- **About this task**: In the records below, find the line that contains "This screenshot has width=1392, height=1044." and the line that contains "the Google Lens"; write out exactly those two lines and everything between them, without the pictures.
### Data shown ###
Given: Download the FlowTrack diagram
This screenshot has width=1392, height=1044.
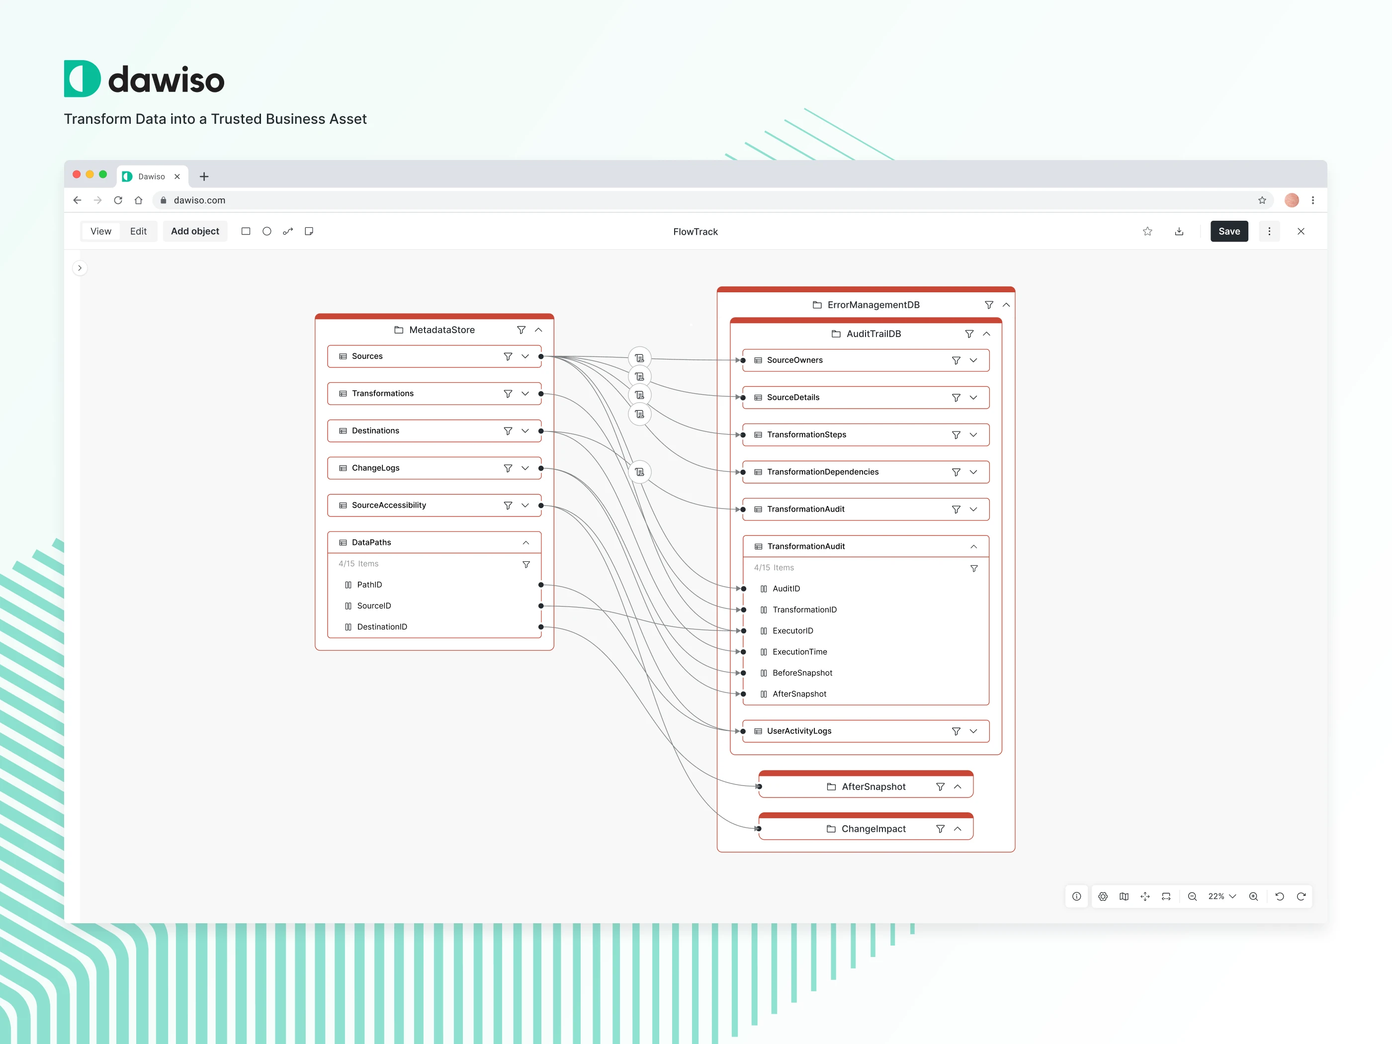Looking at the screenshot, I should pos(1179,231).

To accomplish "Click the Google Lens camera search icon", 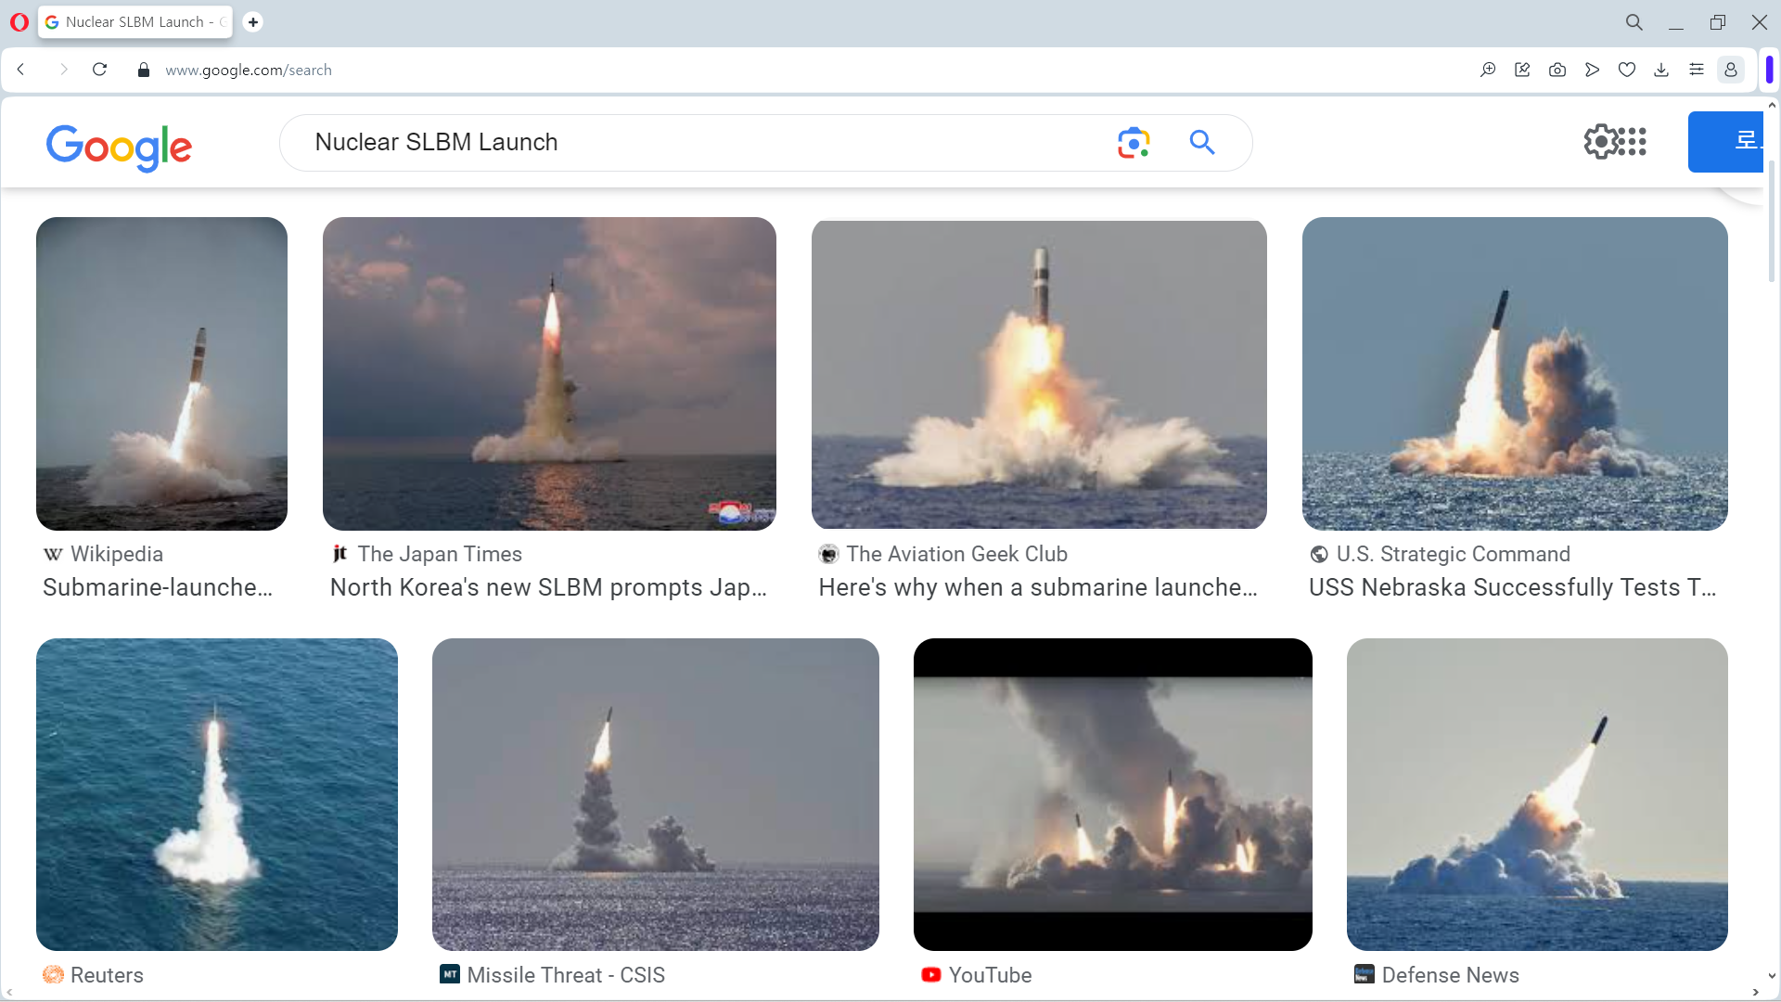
###
### Data shown ###
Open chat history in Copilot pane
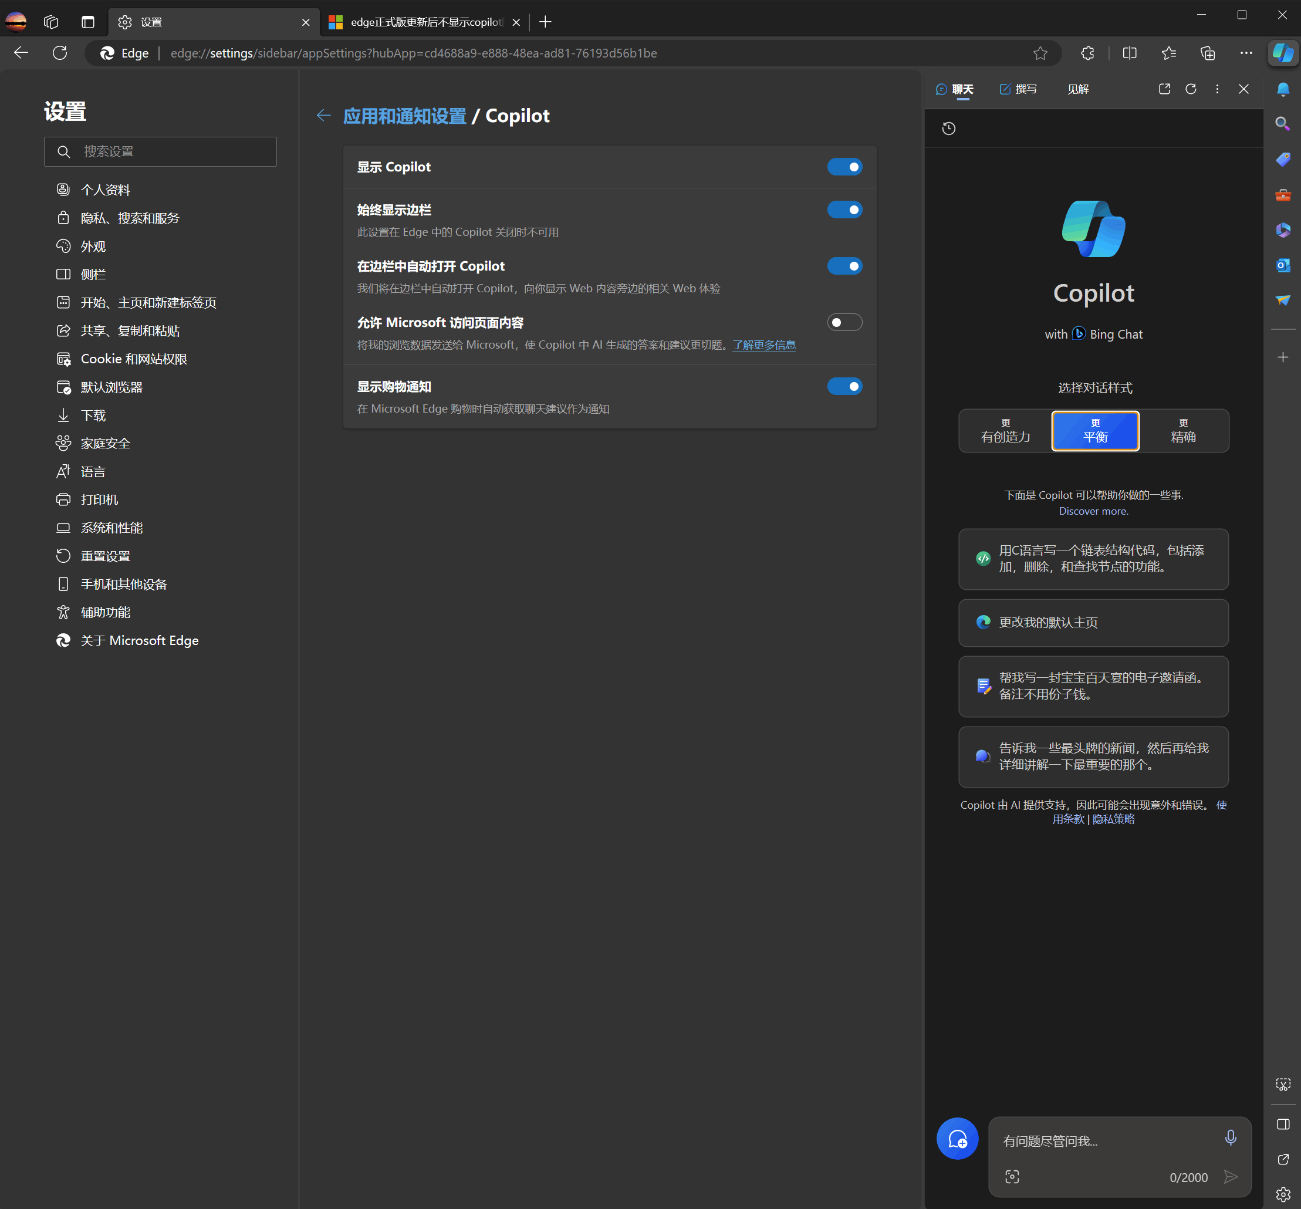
###
### Data shown ###
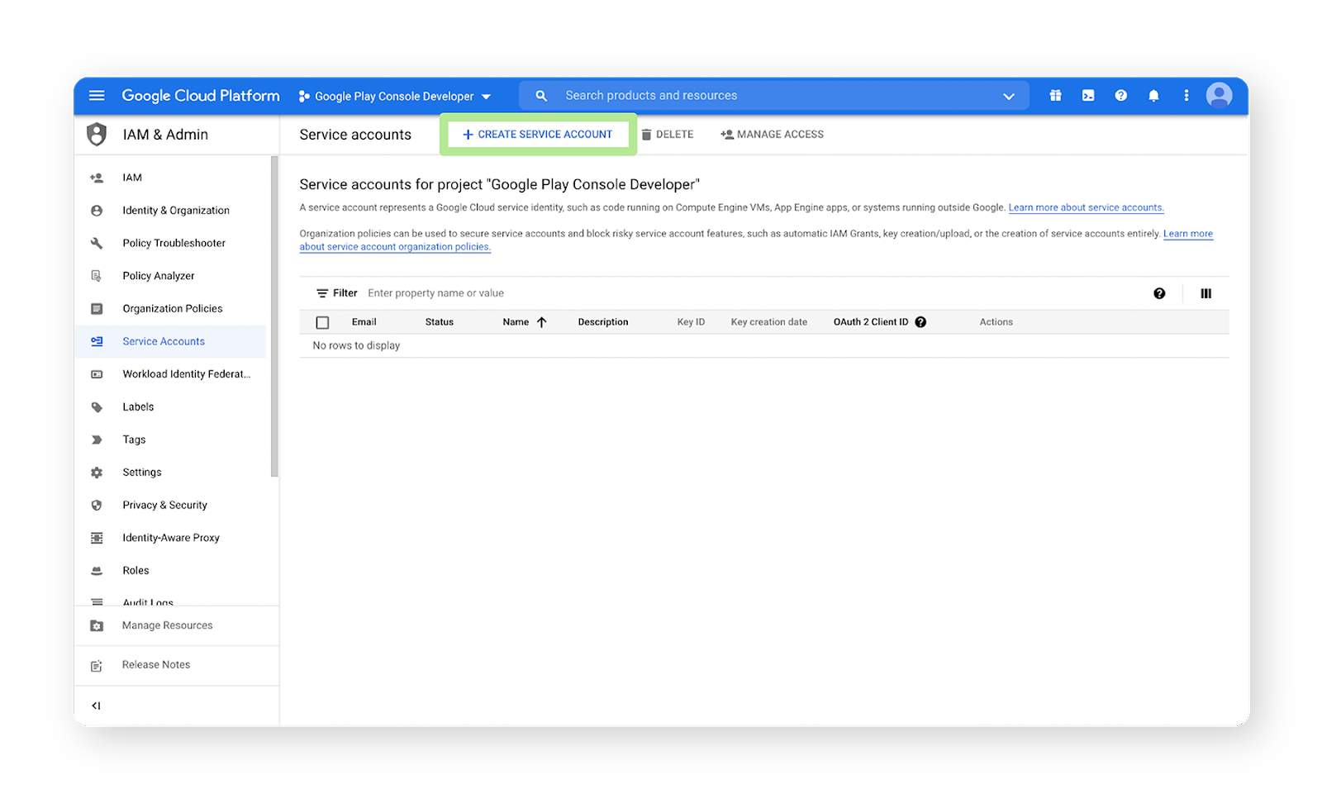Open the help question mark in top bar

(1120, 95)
###
- **Answer to the exercise**:
This screenshot has width=1392, height=1044.
Looking at the screenshot, I should pos(1179,231).

To accomplish "Click the Google Lens camera search icon", 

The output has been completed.